If we look at t-test p-values for each predictor in this model, we can see they are all significant. Therefore, we do not drop any more. Our model for ideal mate height respondents in the OK Cupid survey is determined by the respondents’ own height and their sex.

Additional Notes

In this case, both forward selection and backwards elimination resulted in the same model. However, this is not always the case. In the wblake example we did in class, forward selection resulted in a model with two predictors, whereas performing backwards elimination resulted in a model with three predictors.

Both models in that example are fine. Backwards elimination has a tendency to produce a more complicated model than forward selection.

Using R for Stepwise Methods

We can also use R to handle the task of building models. This is done using the stepAIC command in the MASS package. The arguments can be kind of confusing at first.

First, we fit the response variable without any predictors. This model is saved as “simplemod” below. Then we give stepAIC the necessary arguments. The first argument is that model without predictors that we just created. This is used as a starting point.

Then we specify direction. Direction can be “forward” for forward selection, “backward” for backwards elimination, or “both” for a combination of the two. The code below will use forward selection.

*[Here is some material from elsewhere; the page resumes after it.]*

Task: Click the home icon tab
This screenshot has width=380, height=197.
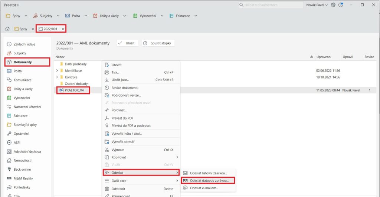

Finally, we need to define the scope. Scope determines the range of models, and upper is used to denote the most complicated model possible with our dataset. In this case, it’s the multiple linear regression model with all of our predictors.

library(MASS)
simplemod <- lm(IdealMateHeight ~ 1)
stepAIC (simplemod, direction = "forward", scope = list(upper = IdealMateHeight ~ Age + Sex + Height))
## Start:  AIC=356.86
## IdealMateHeight ~ 1
## 
##          Df Sum of Sq     RSS    AIC
## + Sex     1    994.84  898.47 258.98
## + Height  1    109.33 1783.99 350.89
## <none>                1893.31 356.86
## + Age     1      0.13 1893.18 358.86
## 
## Step:  AIC=258.98
## IdealMateHeight ~ Sex
## 
##          Df Sum of Sq    RSS    AIC
## + Height  1    302.88 595.59 205.89
## <none>                898.47 258.98
## + Age     1      0.00 898.47 260.98
## 
## Step:  AIC=205.89
## IdealMateHeight ~ Sex + Height
## 
##        Df Sum of Sq    RSS    AIC
## <none>              595.59 205.89
## + Age   1   0.43821 595.15 207.79
## 
## Call:
## lm(formula = IdealMateHeight ~ Sex + Height)
## 
## Coefficients:
## (Intercept)         SexM       Height  
##      39.246       -8.538        0.493

If we run this code, R will go through and begin to compare different possibilities using AIC. It starts with that intial model, with zero predictors, then considers models with only one of the three predictors. R calculates the AIC of each possibility, and compares them. The different possibilities are listed with the lowest AIC first.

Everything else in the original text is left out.